• [Task brief]
The word "flag": in how many lines of the records does it appear? Reply with the number alone.

*** Opening Records ***

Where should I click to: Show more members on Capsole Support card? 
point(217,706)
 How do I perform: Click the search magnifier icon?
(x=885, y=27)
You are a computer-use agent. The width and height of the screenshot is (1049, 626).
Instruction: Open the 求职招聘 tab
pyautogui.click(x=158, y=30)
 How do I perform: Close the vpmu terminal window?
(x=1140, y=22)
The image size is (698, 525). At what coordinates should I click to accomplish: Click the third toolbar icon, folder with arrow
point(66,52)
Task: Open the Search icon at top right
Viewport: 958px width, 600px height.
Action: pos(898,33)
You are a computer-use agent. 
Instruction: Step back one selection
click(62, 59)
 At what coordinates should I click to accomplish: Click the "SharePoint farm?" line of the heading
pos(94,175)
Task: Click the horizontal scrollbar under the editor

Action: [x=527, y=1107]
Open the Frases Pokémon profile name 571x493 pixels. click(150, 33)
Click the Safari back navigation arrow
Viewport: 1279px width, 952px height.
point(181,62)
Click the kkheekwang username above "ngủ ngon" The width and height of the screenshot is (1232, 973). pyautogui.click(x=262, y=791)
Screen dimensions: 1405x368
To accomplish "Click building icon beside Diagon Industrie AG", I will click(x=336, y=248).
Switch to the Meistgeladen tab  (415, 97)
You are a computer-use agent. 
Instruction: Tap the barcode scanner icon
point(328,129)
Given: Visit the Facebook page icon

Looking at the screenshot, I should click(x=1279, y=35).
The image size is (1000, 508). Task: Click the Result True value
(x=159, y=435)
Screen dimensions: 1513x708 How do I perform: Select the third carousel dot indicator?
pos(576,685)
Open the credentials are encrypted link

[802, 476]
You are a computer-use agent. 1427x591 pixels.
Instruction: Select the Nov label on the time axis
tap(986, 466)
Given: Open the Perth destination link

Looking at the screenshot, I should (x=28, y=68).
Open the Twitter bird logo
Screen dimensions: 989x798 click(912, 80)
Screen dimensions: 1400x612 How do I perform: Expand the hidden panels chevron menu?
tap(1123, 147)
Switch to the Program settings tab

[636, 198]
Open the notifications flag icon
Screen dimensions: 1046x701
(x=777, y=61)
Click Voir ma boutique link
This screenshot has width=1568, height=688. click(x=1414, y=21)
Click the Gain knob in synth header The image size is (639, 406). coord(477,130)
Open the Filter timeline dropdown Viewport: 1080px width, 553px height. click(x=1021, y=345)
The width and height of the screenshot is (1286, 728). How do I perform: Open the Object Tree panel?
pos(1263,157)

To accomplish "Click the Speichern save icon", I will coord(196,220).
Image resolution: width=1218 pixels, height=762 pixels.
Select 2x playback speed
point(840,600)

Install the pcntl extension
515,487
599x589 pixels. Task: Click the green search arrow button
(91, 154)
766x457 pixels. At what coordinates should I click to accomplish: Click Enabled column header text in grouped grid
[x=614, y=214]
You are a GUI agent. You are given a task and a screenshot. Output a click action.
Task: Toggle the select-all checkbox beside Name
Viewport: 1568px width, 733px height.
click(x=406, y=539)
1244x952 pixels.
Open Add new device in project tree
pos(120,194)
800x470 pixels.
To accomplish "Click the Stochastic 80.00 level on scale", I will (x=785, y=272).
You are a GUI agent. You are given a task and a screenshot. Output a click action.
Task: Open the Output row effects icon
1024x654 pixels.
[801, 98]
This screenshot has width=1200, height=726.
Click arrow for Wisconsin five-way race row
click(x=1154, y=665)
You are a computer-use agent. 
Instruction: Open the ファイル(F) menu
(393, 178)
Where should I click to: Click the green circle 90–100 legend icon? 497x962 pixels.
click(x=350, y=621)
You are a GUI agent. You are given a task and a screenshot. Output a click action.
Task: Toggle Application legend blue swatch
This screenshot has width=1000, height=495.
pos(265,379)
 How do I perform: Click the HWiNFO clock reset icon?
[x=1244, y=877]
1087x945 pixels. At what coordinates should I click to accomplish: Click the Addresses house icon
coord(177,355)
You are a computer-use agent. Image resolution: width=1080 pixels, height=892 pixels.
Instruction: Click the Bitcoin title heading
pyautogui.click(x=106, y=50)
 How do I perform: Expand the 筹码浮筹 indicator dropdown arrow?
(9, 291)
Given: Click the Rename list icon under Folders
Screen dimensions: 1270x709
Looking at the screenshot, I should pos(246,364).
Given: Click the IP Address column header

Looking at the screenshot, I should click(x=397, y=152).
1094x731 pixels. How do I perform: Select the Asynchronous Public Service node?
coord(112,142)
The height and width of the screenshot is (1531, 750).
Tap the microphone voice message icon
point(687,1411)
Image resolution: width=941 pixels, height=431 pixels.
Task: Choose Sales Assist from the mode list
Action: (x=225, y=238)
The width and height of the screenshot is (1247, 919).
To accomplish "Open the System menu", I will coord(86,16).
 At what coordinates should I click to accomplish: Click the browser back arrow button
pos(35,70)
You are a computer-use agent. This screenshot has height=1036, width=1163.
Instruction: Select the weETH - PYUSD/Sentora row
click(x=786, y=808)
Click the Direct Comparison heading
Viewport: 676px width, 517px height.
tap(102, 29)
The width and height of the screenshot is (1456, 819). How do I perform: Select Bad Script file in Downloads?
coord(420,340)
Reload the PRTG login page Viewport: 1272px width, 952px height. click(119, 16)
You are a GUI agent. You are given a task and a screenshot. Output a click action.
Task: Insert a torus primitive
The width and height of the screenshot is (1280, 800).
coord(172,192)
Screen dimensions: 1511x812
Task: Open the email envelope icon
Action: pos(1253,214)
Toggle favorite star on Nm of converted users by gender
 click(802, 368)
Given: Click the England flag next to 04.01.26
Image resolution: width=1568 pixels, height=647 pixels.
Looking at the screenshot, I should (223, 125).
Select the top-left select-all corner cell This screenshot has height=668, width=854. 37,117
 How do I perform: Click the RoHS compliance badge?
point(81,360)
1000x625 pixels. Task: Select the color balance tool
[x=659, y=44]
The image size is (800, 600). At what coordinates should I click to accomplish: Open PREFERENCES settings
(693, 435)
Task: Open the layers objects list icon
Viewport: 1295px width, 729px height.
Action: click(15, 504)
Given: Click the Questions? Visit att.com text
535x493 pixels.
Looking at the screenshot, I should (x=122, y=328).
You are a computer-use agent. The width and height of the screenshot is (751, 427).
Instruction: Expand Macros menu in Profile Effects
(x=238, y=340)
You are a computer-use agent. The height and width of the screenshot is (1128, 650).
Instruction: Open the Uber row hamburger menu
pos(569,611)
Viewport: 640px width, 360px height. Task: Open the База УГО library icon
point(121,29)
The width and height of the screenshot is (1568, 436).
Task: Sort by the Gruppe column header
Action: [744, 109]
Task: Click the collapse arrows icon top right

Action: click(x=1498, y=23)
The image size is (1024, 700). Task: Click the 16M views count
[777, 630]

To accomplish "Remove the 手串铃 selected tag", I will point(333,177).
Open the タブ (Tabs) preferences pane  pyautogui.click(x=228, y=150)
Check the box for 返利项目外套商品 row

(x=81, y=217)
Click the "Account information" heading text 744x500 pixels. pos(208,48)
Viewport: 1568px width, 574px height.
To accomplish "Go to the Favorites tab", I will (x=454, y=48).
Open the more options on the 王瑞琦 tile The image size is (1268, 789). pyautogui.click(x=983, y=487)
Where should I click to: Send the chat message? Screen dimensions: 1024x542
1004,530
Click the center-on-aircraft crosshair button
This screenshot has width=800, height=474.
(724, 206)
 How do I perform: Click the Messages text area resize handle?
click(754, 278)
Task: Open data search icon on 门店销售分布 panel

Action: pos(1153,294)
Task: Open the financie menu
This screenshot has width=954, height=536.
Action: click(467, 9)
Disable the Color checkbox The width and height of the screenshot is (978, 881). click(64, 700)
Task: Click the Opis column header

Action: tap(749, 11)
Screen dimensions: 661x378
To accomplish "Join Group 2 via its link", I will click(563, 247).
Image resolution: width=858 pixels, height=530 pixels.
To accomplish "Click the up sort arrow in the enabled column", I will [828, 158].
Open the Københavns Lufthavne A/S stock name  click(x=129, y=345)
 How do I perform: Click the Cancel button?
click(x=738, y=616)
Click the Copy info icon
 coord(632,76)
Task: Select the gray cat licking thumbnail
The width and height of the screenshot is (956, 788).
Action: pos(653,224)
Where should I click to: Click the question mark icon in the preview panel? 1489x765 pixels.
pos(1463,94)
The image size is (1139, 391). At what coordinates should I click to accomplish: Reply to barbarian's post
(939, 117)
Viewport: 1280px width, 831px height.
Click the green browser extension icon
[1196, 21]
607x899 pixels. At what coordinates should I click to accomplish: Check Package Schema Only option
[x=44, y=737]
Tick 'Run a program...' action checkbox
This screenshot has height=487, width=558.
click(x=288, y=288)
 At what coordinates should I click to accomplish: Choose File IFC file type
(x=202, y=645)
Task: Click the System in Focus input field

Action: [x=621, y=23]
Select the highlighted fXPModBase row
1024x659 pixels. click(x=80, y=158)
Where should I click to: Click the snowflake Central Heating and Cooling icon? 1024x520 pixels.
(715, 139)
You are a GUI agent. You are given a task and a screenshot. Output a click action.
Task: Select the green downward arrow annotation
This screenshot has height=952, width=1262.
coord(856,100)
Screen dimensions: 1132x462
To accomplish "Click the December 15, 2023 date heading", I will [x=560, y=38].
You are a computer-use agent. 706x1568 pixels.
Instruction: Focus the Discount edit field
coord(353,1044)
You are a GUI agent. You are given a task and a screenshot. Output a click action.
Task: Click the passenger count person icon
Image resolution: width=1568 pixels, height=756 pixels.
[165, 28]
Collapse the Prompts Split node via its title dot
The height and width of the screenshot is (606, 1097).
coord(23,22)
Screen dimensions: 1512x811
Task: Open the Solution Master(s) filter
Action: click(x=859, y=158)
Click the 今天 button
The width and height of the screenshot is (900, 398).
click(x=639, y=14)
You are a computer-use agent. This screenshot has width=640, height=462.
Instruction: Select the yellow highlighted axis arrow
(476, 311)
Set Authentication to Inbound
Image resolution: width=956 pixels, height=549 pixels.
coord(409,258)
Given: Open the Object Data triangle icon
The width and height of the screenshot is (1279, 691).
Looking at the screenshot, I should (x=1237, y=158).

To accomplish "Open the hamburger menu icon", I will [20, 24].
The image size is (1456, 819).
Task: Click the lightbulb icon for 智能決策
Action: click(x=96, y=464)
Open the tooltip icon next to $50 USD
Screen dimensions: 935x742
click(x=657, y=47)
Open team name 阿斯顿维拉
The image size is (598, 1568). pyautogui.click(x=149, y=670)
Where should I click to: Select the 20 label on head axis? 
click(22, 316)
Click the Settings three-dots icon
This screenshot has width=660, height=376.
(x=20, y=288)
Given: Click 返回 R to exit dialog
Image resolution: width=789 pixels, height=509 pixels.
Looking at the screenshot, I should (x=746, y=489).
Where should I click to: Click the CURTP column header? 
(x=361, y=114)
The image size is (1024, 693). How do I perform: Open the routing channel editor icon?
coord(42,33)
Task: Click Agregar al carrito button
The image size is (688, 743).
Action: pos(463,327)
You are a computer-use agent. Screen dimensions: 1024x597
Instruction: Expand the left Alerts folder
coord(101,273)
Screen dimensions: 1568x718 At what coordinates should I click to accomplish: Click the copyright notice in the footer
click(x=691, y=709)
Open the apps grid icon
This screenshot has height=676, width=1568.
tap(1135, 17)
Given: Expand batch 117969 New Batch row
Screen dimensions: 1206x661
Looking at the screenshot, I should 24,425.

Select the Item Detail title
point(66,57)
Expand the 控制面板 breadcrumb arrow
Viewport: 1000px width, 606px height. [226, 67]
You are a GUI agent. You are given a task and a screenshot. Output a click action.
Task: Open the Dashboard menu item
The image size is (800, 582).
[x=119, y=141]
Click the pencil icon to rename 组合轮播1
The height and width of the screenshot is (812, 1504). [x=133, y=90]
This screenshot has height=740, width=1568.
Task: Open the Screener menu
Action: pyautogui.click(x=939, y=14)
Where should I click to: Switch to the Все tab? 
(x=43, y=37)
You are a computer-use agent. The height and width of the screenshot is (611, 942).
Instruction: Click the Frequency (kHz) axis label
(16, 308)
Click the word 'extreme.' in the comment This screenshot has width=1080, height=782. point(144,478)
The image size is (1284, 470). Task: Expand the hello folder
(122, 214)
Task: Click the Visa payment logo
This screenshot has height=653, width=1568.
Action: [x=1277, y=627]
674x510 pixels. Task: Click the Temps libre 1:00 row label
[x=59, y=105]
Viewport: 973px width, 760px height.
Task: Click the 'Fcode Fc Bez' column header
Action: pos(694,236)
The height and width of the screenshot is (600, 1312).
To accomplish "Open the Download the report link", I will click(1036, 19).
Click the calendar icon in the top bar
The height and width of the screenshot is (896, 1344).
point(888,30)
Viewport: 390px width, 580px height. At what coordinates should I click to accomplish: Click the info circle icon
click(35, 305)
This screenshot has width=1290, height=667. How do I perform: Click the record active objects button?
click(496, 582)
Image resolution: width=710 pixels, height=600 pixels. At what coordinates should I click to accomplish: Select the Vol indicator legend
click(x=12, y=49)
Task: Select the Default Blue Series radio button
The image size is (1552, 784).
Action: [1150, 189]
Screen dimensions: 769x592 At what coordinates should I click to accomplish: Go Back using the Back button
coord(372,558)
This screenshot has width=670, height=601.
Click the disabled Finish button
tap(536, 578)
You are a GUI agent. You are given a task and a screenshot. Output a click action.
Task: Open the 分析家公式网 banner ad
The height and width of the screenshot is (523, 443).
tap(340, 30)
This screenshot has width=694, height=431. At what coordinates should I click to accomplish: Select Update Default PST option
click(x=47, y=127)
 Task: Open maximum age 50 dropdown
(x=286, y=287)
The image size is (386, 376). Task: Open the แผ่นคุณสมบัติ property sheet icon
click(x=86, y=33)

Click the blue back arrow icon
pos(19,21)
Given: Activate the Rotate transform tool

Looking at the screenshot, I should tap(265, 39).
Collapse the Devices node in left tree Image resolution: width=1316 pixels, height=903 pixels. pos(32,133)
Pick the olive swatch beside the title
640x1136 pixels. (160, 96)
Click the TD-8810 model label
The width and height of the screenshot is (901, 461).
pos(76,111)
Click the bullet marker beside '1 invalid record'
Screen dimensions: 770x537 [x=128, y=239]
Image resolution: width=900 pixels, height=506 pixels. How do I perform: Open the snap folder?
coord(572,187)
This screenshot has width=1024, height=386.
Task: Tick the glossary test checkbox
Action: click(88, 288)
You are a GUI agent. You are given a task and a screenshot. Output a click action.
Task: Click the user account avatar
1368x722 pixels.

*** Closing Records ***

• [Result]
2